Even though no regular columns were set, the above query returned a row; the static row.

We can still update clustered rows, of course:

.. code-block:: cql

    UPDATE ks.t SET c = 0 WHERE pk = 1 AND ck = 0;
    SELECT * from ks.t WHERE pk = 1;

returns:

.. code-block:: none

     pk | ck | s    | c
    ----+----+------+---
      1 |  0 | null | 0

    (1 rows)

Somewhat confusingly, CQL mixes the static row with the clustered rows if both appear within the same partition. Example:

.. code-block:: cql

    UPDATE ks.t SET c = 0 WHERE pk = 2 AND ck = 0;
    UPDATE ks.t SET c = 1 WHERE pk = 2 AND ck = 1;
    UPDATE ks.t SET s = 2 WHERE pk = 2;
    SELECT * from ks.t WHERE pk = 2;

returns:

.. code-block:: none

     pk | ck | s | c
    ----+----+---+---
      2 |  0 | 2 | 0
      2 |  1 | 2 | 1

    (2 rows)

From the above query result it seems as if the static column was a part of every clustered row, and setting the static column to a value within one partition is setting it "for every clustered row". **That is not the case**, it is simply CQL's way of showing the static row when both the static row and clustered rows are present: it "mixes" the static row into each clustered row. But to understand the static row, think of it as a separate row in the partition, with the property that there can be at most one static row in a partition; the static row exists if and only if at least one of the static columns are non-null.

Static rows in CDC
++++++++++++++++++

CDC separates static row updates from clustered row updates, showing them as different entries, even if you update both within one statement.

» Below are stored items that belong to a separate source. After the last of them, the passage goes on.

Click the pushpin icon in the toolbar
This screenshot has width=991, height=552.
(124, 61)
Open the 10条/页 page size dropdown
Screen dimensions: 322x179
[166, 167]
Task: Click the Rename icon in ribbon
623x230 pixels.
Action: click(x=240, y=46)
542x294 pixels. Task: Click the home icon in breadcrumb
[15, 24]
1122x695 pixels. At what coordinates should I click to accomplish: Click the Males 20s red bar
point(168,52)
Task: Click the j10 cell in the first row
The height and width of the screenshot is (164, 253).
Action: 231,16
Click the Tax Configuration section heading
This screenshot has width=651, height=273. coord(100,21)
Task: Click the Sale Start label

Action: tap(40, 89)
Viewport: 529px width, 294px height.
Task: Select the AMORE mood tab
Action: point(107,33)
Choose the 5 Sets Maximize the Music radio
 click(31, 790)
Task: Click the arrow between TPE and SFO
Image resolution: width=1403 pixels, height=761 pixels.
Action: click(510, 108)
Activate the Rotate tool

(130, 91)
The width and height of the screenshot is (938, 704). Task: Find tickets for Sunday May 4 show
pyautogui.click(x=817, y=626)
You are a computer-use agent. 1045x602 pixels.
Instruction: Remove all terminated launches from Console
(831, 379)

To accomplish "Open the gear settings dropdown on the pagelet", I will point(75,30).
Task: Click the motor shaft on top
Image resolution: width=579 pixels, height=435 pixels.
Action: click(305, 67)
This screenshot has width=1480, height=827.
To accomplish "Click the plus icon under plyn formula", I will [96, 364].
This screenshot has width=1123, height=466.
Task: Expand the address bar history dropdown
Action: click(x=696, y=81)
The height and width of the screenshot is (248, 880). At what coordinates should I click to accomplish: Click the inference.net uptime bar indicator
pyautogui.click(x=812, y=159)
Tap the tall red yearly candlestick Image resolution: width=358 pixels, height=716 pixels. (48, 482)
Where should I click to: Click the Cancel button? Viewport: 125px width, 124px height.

Example:

.. code-block:: cql

    CREATE TABLE ks.t (pk int, ck int, s int static, c int, PRIMARY KEY (pk, ck)) WITH cdc = {'enabled': true};
    UPDATE ks.t SET s = 0, c = 0 WHERE pk = 0 AND ck = 0;
    SELECT "cdc$batch_seq_no", pk, ck, s, c, "cdc$operation" FROM ks.t_scylla_cdc_log;

returns:

.. code-block:: none

     cdc$batch_seq_no | pk | ck   | s    | c    | cdc$operation
    ------------------+----+------+------+------+---------------
                    0 |  0 | null |    0 | null |             1
                    1 |  0 |    0 | null |    0 |             1

    (2 rows)

CDC recognizes that logically two updates happened: one to the static row and one to the clustered row. In other words, CDC interprets the following:

.. code-block:: cql

    UPDATE ks.t SET s = 0, c = 0 WHERE pk = 0 AND ck = 0;

as follows:

.. code-block:: cql

    BEGIN UNLOGGED BATCH
        UPDATE ks.t SET s = 0 WHERE pk = 0;
        UPDATE ks.t SET c = 0 WHERE pk = 0 AND ck = 0;
    APPLY BATCH;

However, since they happened in a single statement and had a single timestamp, it grouped them using ``cdc$batch_seq_no``. The static row update can be distinguished from the clustered row update by looking at clustering key columns, in case ``ck``: they are ``null`` for static row updates and non-null for clustered row updates.